I shall be telling of my IOC experience with a sigh, somewhere ages and ages hence. Murphy's Law is real. Damn you Soyinka, damn your Background & Friezes! Despite not having studied this over the weekend I somehow managed to produce a commentary my teacher found to be "excellent". Just imagine what would have been had I pulled out something I was actually prepared for! This is such an apt microcosm of life, somehow. The 9 envelopes grope towards being reflective of the infinity of life's choices. You only ever know the consequences of the one choice you made, and will be left in the perpetual suspense of "what it could have been". Looking back I'm thankful for the IOC experience, in spite of how all my preparations appear to have come to naught. I met literature in a different way. That, now, is priceless.

The inconsiderate antics of Singaporeans never cease to irk me. The "me first" attitude is prevalent everywhere you choose to look. "I look around me and I know there's a place that will stay within me wherever I may choose to go". I really detest those inconsiderate idiots who never ever decide whether they are taking the lift in the upward or downward direction. Pushing both buttons while waiting does little to hasten the arrival of the lift. You just possibly have two of them arriving at the same time, each dialled in to travel in a different direction. "This is home, surely, as my senses tell me". The infuriating bit is when you are travelling upwards and the lift stops in mid-trajectory and picks up somebody who wants to go down. What is he doing in my lift?! "This is where I won't be alone". When this happens all you hope for is that once you alight and he doubles up on himself, returning, to pick up the half of him that wanted to go "DOWN", to the floor at which he boarded. Never seems to teach them a lesson, though. These same people whose faces I am accustomed to seeing in the lifts of my apartment block will always catch my attention for this. "Where the lifts wait for me and the traffic doesn't flow".

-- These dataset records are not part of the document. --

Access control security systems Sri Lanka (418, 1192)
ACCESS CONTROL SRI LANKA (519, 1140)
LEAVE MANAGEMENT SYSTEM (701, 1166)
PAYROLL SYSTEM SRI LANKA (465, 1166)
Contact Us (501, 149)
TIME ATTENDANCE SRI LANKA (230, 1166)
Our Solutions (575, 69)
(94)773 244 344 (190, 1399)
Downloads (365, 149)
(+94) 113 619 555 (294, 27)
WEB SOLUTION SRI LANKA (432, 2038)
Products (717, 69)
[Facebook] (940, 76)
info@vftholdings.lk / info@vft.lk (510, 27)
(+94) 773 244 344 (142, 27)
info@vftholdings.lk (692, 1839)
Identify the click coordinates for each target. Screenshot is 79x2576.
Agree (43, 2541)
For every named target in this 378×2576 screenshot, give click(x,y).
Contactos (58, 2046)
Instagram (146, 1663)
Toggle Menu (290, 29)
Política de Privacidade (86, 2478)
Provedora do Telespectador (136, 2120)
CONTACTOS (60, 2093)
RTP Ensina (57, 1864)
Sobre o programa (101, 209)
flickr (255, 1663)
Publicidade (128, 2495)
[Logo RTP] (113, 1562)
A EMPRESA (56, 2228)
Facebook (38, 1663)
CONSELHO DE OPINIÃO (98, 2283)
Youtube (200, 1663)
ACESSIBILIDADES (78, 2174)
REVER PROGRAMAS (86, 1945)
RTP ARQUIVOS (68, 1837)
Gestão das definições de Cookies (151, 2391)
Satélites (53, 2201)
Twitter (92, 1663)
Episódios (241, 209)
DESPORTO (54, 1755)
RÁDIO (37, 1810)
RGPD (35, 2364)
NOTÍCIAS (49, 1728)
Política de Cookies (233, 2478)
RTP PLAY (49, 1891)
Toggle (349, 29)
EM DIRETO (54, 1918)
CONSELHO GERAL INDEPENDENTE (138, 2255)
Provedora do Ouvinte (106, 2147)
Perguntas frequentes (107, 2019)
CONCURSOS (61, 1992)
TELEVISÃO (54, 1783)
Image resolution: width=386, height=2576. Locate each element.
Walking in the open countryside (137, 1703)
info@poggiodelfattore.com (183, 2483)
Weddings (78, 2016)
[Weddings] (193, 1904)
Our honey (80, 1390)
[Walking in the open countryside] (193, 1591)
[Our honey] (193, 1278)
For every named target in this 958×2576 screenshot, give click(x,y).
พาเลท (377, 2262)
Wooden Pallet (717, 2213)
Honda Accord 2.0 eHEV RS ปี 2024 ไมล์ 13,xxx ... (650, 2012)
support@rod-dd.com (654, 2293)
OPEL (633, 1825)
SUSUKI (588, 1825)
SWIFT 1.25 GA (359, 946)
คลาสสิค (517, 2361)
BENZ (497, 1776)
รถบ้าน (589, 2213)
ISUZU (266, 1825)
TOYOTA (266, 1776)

Sorry I am such a bitch. One positive from the last 24 hours would be Chelsea! This could be our season, you know! There's only one Joe Cole!

Sunday, 17 August 2008

Here We Go

This is now to be a REAL blog. Not some place to spout intellectual gibberish - pretend to - but somewhere for me to do my bitching.

Let's start with Ng Cheuk Ho. With a blog address reading acsianblood and with a caption along the lines of "ACS Forever" I cannot help but cringe at the crippling irony. Since when was being an ACSian about making more grammatical errors than sense? Not a good place for me to have visited on the eve of my IOC, no doubt.

Speaking of IOC I cannot believe the amount of effort I have put into preparing for that. Sometimes I wonder why I spent all that time writing page after page of my own notes when photocopied versions of last year's students' notes were readily available. Especially since I will nevertheless be caught out and stumped if a Soyinka poem were to appear from those magical brown envelopes.

I see the weeks ahead being devoured by activities I have been numbed into disliking through one monotonous year and more-than-a-half. I need to get my UCAS application done, including the 4000-character challenge of a personal statement I have been mulling over for a good long time. I need to get that darned GDC repaired. But most of all, MOST OF ALL, did someone say prelims?

I'm thinking of meeting up to study with people, which is surprising since I've always championed studying alone as the most effective and efficient method to aceing any examinations. It is even more surprising because I hate having people leech off me!

I'm interested to see how long I can keep this habit up of actually having a conventional blog. I never thought I'd have time for it! IOC now.